3 stars (Rated PG-13 for some mild sex scenes)

Monday, June 4, 2012

The Lost Wife by Alyson Richman

Josef and Lenka meet and fall in love in Prague in the early days of WWII.  They quickly marry so Lenka can be added to Josef’s family in order to immigrate to the United States.  When the time comes to leave Lenka makes an agonizing decision not to go. 

The ship Josef’s family is on is hit by a torpedo and Lenka’s sees the list of those lost in the newspaper that mistakenly lists Josef’s entire family when Josef is alive and makes it to the United States. 
 
Lenka goes with her family to a Nazi ghetto of Terezin and eventually to Auschwitz.  After the war she is listed among those believed dead. 

The following is not a spoiler as it is told in the very first pages of the book.  They meet again at the marriage of Josef’s grandson and Lenka’s granddaughter.  The story of the book is the voyage both of their lives take in believing that their ‘one true love’ is dead.

The part of the book concerning the Holocaust was fascinating to me as it told stories I had not heard before. Lenka is an artist and she actually works as an artist in the camps.

I loved this book! I will admit that I am a fan of anything concerning the Jewish people; this book captured me and took me along with it.  I devoured the book.

5 stars (Rated PG-13 for mild sex talk and Holocaust horrors)

The Bride's House Sandra Dallas

Another winner by Ms.
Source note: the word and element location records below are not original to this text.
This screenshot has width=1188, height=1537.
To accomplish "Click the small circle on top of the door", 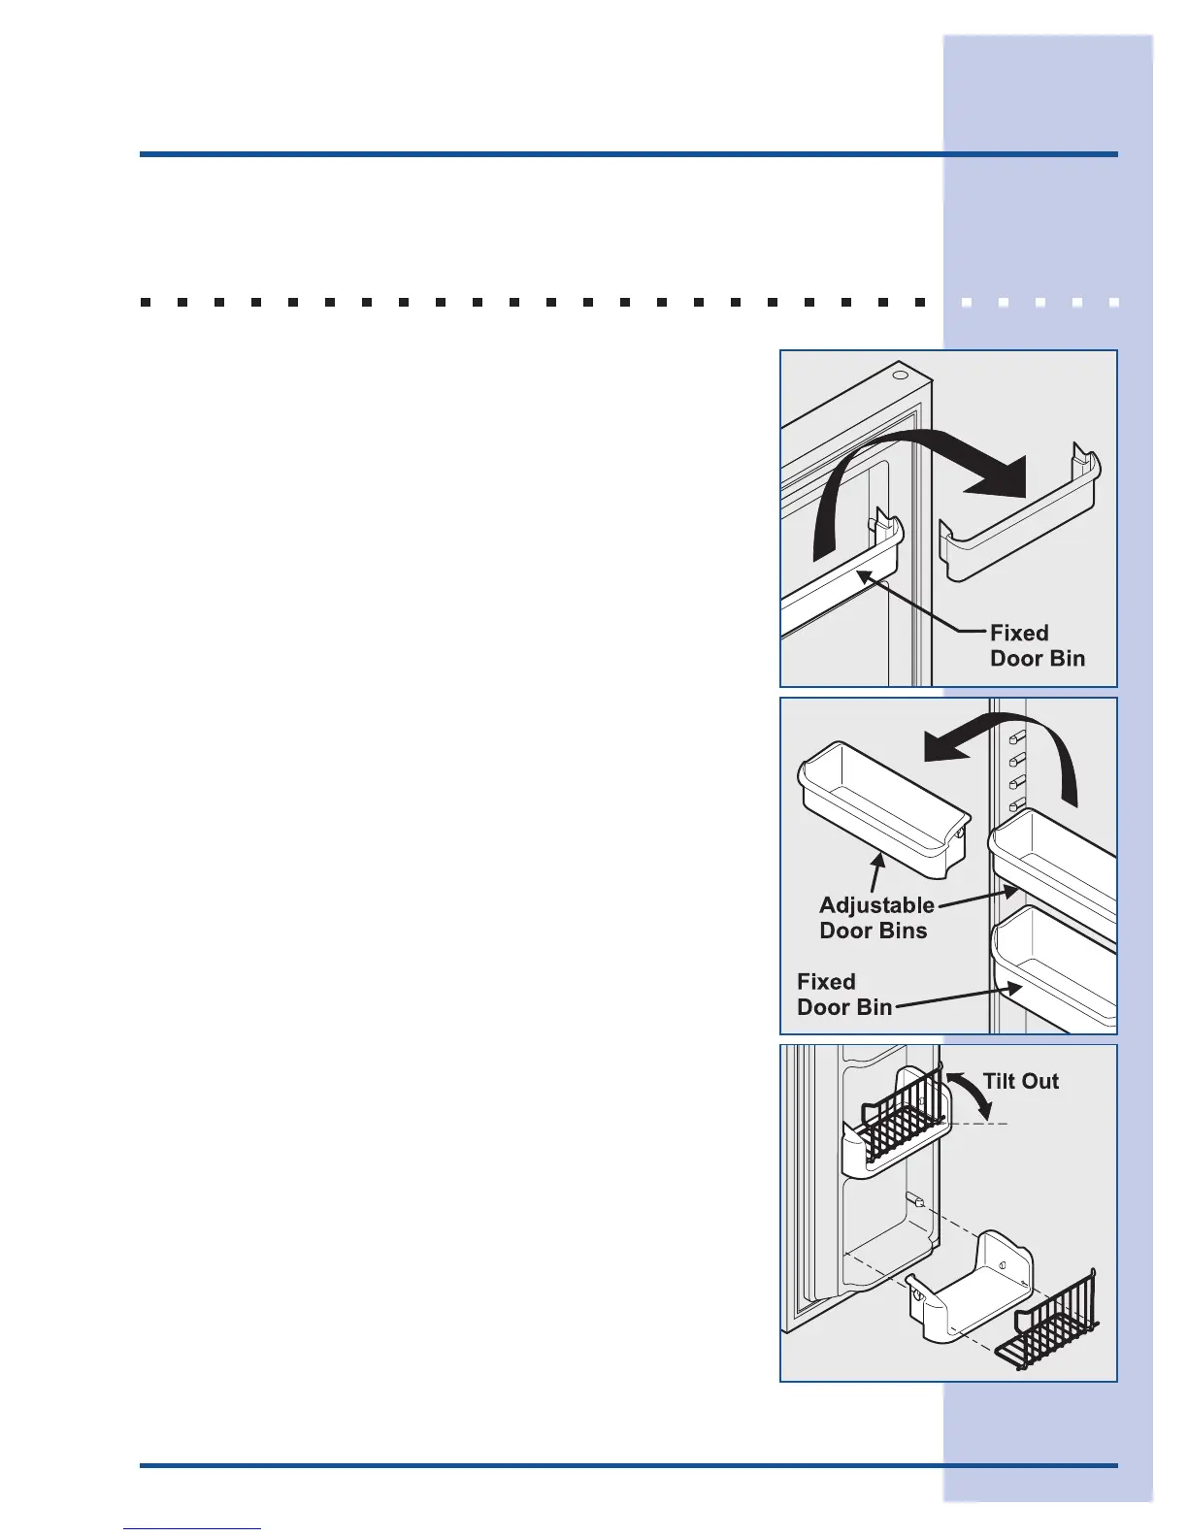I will point(900,375).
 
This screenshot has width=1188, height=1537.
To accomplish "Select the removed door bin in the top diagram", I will point(1019,529).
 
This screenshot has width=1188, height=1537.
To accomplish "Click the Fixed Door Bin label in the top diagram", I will point(1037,645).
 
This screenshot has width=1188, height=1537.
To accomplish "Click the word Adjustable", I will point(876,905).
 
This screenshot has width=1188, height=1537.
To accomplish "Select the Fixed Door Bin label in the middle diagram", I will point(843,995).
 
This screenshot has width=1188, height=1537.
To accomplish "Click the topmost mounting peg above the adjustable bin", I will point(1018,738).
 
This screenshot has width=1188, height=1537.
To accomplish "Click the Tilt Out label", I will point(1020,1081).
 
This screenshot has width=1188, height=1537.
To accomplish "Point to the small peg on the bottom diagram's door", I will point(913,1201).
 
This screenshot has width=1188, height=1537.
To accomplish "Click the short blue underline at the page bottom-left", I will point(192,1529).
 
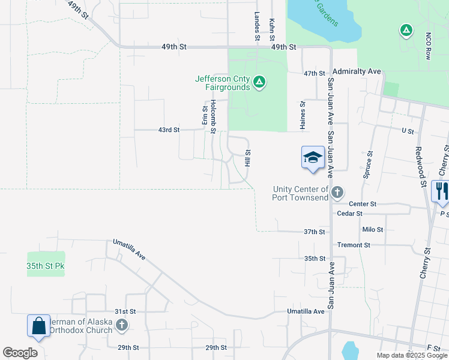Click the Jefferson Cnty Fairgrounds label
click(222, 83)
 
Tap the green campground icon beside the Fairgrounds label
click(259, 81)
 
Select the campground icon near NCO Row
click(406, 30)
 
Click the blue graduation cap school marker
click(313, 158)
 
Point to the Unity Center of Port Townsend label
click(300, 193)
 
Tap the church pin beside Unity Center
click(337, 193)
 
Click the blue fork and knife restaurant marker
click(441, 191)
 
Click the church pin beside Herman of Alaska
click(122, 326)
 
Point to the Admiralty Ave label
click(357, 71)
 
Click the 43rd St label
click(169, 130)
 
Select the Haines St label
click(303, 115)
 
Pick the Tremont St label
click(370, 245)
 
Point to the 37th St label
click(314, 231)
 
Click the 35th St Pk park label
click(45, 265)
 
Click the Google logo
click(20, 352)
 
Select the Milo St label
click(372, 230)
Dallas!  This was a little different than her usual as it spans three generations of women from the same family.  Nealie  Bent is a young girl who ran away from her mean, abusive father and ends up working in a boardinghouse in the mining town of  Greenwood, Colorado.  She attracts two very different men.  Will Spaulding, the rich, well-bred young man whose grandfather owns the mine and Charlie Dumas, a coarse, large, lumbering miner.  On her dates with Will, they watch the building of a large, beautiful home being built.  Nealie decides it is so exquisite it can only be for a bride, thus the name of “The Brides House”.  Nealie dreams of living in the house with Will, but life doesn’t always go as planned.
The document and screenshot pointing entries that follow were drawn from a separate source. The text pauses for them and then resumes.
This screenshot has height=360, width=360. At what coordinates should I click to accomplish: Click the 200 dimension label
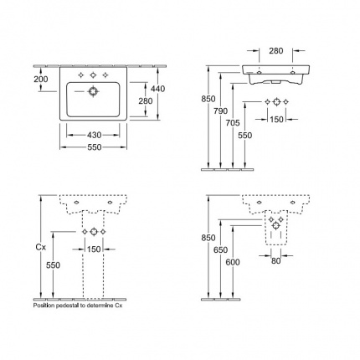coord(41,80)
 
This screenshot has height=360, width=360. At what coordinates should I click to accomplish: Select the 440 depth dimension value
coord(157,89)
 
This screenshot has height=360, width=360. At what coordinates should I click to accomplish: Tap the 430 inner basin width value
coord(94,135)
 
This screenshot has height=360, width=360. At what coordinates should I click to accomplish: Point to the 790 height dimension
coord(220,111)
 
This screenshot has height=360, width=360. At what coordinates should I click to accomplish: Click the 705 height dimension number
coord(233,123)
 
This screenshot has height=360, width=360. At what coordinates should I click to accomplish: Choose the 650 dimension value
coord(220,250)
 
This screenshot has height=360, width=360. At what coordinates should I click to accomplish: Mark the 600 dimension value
coord(233,262)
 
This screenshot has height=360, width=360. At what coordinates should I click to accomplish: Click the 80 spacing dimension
coord(275,261)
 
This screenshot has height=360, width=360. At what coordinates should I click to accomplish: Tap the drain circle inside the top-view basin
coord(92,91)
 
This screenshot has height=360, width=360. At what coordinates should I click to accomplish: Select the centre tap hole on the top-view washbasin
coord(93,75)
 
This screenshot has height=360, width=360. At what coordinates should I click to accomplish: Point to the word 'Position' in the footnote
coord(44,306)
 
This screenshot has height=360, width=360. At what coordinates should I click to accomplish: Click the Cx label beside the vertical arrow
coord(41,247)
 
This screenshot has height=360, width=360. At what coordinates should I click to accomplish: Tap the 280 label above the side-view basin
coord(276,51)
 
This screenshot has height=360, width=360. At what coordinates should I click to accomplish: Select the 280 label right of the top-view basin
coord(146,100)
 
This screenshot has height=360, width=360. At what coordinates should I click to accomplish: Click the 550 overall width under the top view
coord(94,147)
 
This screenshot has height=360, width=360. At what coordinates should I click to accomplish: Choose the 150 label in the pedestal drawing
coord(94,249)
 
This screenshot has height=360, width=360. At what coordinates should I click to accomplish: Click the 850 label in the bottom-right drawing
coord(208,238)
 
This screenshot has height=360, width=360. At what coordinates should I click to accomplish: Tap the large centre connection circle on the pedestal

For Pearl, living in the Brides House is akin to living in a mausoleum, as her father had made it into a shrine to the woman he loved, not allowing and changes to the house or their lives.  When the enterprising Frank Curry comes into her life and asks for her hand in marriage, her father sabotages the union. 
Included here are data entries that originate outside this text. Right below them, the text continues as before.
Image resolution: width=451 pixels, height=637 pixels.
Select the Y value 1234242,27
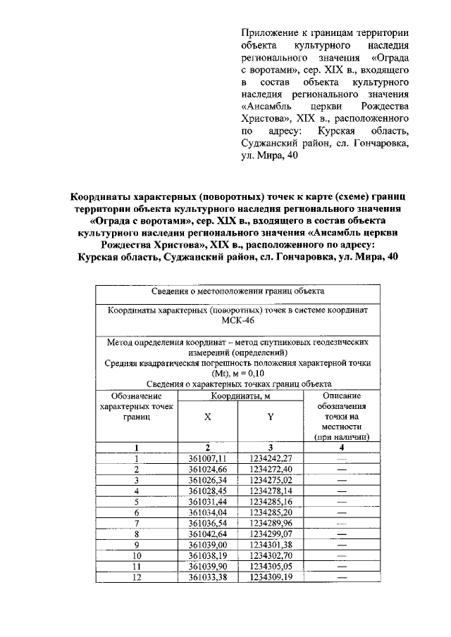point(271,458)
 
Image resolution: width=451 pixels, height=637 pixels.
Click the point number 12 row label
point(136,577)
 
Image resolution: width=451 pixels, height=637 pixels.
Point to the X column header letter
point(207,417)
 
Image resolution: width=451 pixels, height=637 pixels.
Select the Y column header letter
point(271,417)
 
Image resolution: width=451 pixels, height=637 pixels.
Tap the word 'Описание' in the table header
point(341,396)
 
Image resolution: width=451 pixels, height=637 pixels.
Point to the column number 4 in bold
point(341,447)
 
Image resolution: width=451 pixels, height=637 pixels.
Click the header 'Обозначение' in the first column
point(136,396)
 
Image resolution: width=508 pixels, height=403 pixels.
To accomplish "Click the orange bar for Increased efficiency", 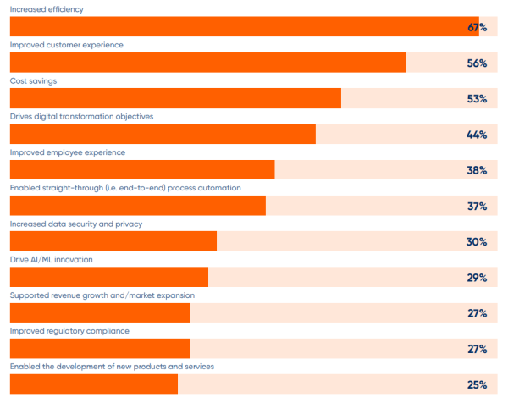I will [x=244, y=27].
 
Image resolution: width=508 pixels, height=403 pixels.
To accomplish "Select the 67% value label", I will [x=477, y=28].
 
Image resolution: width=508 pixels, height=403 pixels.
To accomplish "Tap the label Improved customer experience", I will [x=66, y=44].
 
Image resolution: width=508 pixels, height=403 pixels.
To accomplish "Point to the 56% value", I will [x=477, y=63].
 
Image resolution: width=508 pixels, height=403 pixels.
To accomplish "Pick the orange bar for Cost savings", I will [x=175, y=98].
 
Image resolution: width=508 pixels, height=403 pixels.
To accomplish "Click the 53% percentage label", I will [x=477, y=99].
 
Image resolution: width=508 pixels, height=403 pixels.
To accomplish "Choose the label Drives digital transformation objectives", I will [x=81, y=116].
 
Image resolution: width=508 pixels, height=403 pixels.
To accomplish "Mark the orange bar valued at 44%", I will [x=163, y=135].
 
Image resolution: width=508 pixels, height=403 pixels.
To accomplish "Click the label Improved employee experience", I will [x=68, y=152].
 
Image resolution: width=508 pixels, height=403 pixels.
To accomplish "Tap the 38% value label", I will [x=477, y=170].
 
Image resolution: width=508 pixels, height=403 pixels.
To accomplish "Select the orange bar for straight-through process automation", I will [x=137, y=206].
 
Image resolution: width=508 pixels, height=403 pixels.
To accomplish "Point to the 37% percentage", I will [x=477, y=206].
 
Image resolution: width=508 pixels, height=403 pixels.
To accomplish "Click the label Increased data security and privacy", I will [x=76, y=224].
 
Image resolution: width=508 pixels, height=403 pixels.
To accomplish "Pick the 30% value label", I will [x=477, y=242].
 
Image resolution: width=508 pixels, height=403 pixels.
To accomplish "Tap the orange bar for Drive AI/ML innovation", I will [x=108, y=278].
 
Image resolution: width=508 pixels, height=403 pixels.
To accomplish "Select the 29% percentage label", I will [x=477, y=278].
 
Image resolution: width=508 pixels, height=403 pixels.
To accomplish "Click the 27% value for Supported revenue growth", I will [x=477, y=313].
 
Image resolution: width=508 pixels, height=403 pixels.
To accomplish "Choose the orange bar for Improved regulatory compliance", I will [x=99, y=349].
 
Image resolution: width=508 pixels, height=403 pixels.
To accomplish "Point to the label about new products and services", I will [x=112, y=367].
Susan is the latest in the line of strong, willful women.  Will the secrets buried in the Brides House help her or keep her from the man that she loves.

It’s a gripping story.  A blurb on the front of the book states, “Putting down a Sandra Dallas novel is nearly impossible.”  I totally agree. I stayed up way too late at night reading this book.  The only complaint I have is that the first section about Nealie ended too soon, but then again, maybe that was on purpose…..hmmm??